- **About this exercise**
In full and without deviation, reproduce the records that follow.

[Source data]
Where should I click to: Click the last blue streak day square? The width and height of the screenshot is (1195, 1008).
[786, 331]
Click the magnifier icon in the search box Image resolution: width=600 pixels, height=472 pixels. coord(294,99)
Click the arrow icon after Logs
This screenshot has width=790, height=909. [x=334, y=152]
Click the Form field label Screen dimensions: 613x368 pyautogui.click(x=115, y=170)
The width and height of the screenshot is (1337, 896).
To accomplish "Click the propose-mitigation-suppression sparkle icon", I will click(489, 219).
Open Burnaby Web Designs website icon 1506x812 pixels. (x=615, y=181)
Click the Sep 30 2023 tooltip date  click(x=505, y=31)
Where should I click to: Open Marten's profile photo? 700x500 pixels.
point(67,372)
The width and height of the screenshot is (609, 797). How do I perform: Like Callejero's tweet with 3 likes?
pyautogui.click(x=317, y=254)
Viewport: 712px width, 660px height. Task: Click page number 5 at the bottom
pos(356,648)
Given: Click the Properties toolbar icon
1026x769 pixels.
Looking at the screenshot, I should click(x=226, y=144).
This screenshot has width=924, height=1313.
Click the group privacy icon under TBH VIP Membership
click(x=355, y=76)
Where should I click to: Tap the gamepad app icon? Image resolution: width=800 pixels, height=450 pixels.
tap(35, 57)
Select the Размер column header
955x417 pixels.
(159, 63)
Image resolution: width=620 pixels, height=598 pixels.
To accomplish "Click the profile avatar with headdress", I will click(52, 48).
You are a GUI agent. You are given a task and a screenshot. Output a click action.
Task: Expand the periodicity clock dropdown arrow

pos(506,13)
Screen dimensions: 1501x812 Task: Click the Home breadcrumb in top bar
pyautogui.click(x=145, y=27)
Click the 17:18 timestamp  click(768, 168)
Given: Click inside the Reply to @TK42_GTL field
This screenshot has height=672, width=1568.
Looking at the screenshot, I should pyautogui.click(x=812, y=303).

- **Result for this exercise**
Where should I click to: Click the last blue streak day square? The width and height of the screenshot is (1195, 1008).
[786, 331]
Click the magnifier icon in the search box Image resolution: width=600 pixels, height=472 pixels. coord(294,99)
Click the arrow icon after Logs
This screenshot has width=790, height=909. [x=334, y=152]
Click the Form field label Screen dimensions: 613x368 pyautogui.click(x=115, y=170)
The width and height of the screenshot is (1337, 896).
To accomplish "Click the propose-mitigation-suppression sparkle icon", I will click(489, 219).
Open Burnaby Web Designs website icon 1506x812 pixels. (x=615, y=181)
Click the Sep 30 2023 tooltip date  click(x=505, y=31)
Where should I click to: Open Marten's profile photo? 700x500 pixels.
point(67,372)
The width and height of the screenshot is (609, 797). How do I perform: Like Callejero's tweet with 3 likes?
pyautogui.click(x=317, y=254)
Viewport: 712px width, 660px height. Task: Click page number 5 at the bottom
pos(356,648)
Given: Click the Properties toolbar icon
1026x769 pixels.
Looking at the screenshot, I should click(x=226, y=144).
This screenshot has width=924, height=1313.
Click the group privacy icon under TBH VIP Membership
click(x=355, y=76)
Where should I click to: Tap the gamepad app icon? Image resolution: width=800 pixels, height=450 pixels.
tap(35, 57)
Select the Размер column header
955x417 pixels.
(159, 63)
Image resolution: width=620 pixels, height=598 pixels.
To accomplish "Click the profile avatar with headdress", I will click(52, 48).
You are a GUI agent. You are given a task and a screenshot. Output a click action.
Task: Expand the periodicity clock dropdown arrow

pos(506,13)
Screen dimensions: 1501x812 Task: Click the Home breadcrumb in top bar
pyautogui.click(x=145, y=27)
Click the 17:18 timestamp  click(768, 168)
Given: Click inside the Reply to @TK42_GTL field
This screenshot has height=672, width=1568.
Looking at the screenshot, I should pyautogui.click(x=812, y=303).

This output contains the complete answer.